The Ivanpah Solar Electric Generating System in the Mojave Desert, lauded by U.S. Energy Secretary Ernest Moniz at its opening last February, is having problems matching the initial boasts of how much electricity it would produce.
Given a $1.6 billion federal loan guarantee, the plant only produced 254,263 megawatt-hours (MWh) of electricity from last January through August, and in the following four months, only 189,156 MWh. As reported by Greentechmedia, original estimates asserted that there would be over 1 million MWh produced yearly, but based on how much was produced in the first eight months of 2014, only 600,000 MWh would be produced.
In March, the plant’s owners, NRG Energy, Google, and BrightSource, asked for approval from California regulators to use 60% more natural gas in their auxiliary boilers than the plant’s certification had specified. They asserted that “more boiler steam would be needed than previously expected in order to operate the system efficiently and in a manner that protects plant equipment, and to maximize solar electricity generation… auxiliary boilers typically need to operate an average of approximately 4.5 hours a day during startup (an increase from 1 hour daily average originally expected.”
NRG would not answer questions about the plant’s performance, but BrightSource stated that “weather at Ivanpah since February has generally been worse than expected, resulting in reduced output.” The company added that the sheer size of the plant was a reason it hadn’t performed as well as expected. The largest power tower plant in the world built before Ivanpah was in Spain, and could only generate 20 MW.
The original certification for the plant stated that “total annual natural gas fuel heat input” was not to exceed “5 percent of the total annual heat input from the sun” for each of the three Ivanpah units, but that standard has been changed; BrightSource is now allowed to burn 1,575 million standard cubic feet of natural gas yearly.

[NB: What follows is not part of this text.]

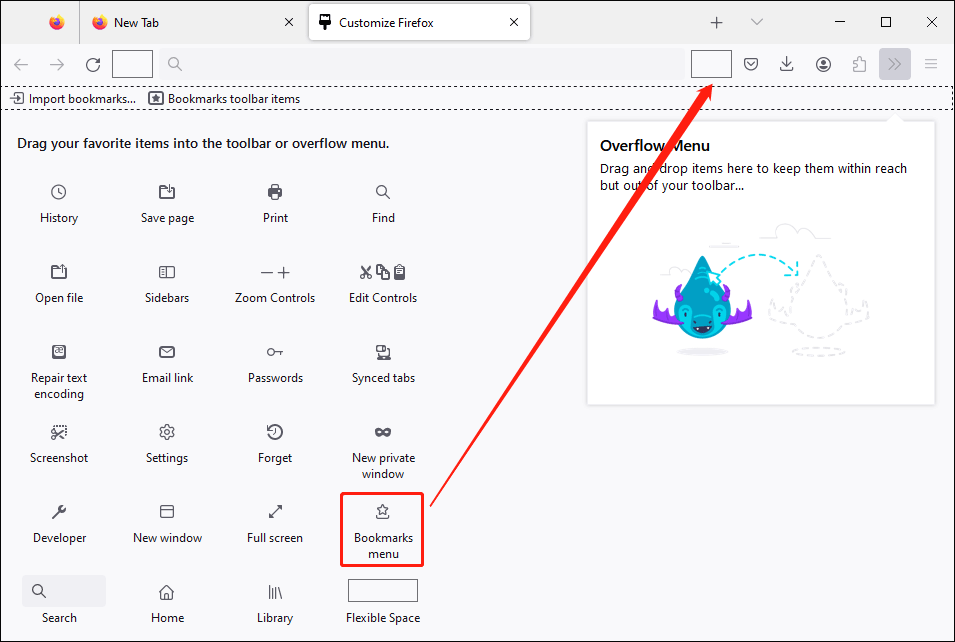This screenshot has width=955, height=642.
Task: Select the Save page icon
Action: (x=167, y=192)
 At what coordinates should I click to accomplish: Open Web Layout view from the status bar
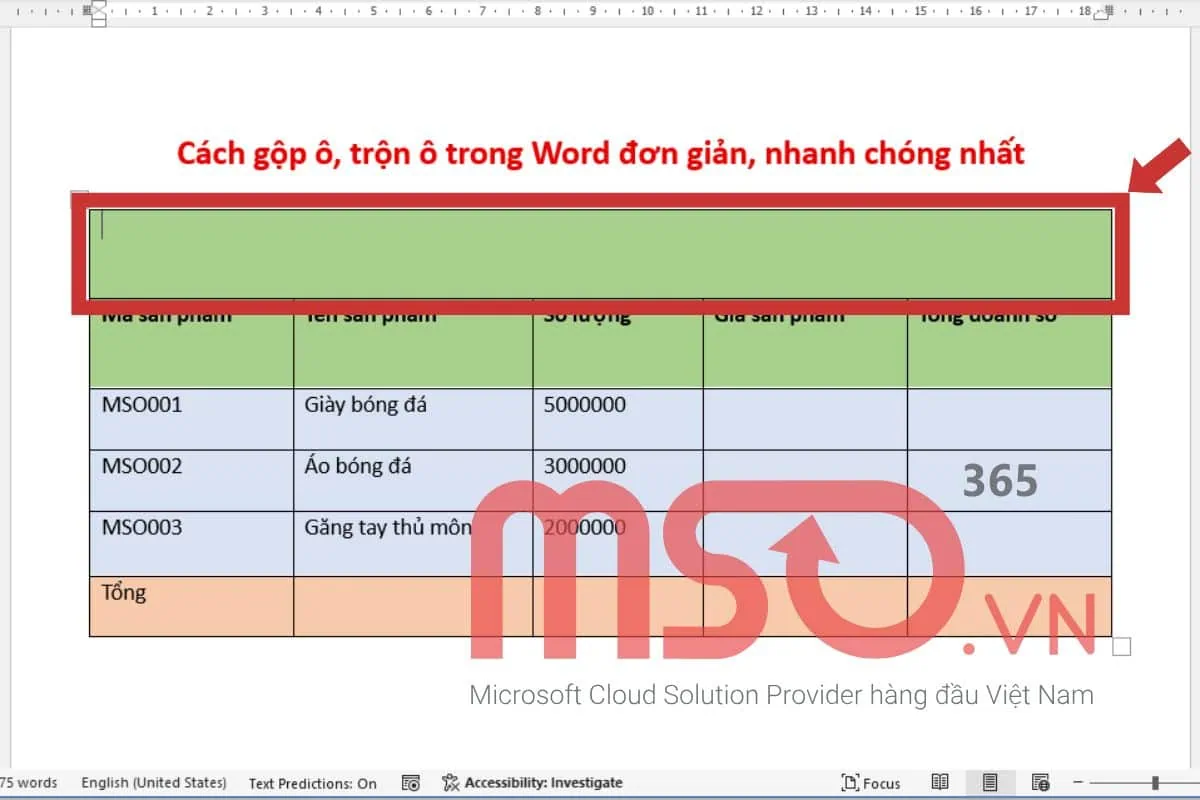pyautogui.click(x=1040, y=782)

At the end of September, the Platts trade newsletter Megawatt Daily reported that the owners of Ivanpah were looking for extensions on repaying their loans. The Wall Street Journal reported that the owners were reportedly waiting for a cash grant from the U.S. Treasury that was worth 30 percent of the cost of Ivanpah. That grant was made possible because of an Obama stimulus provision: the 1603 program.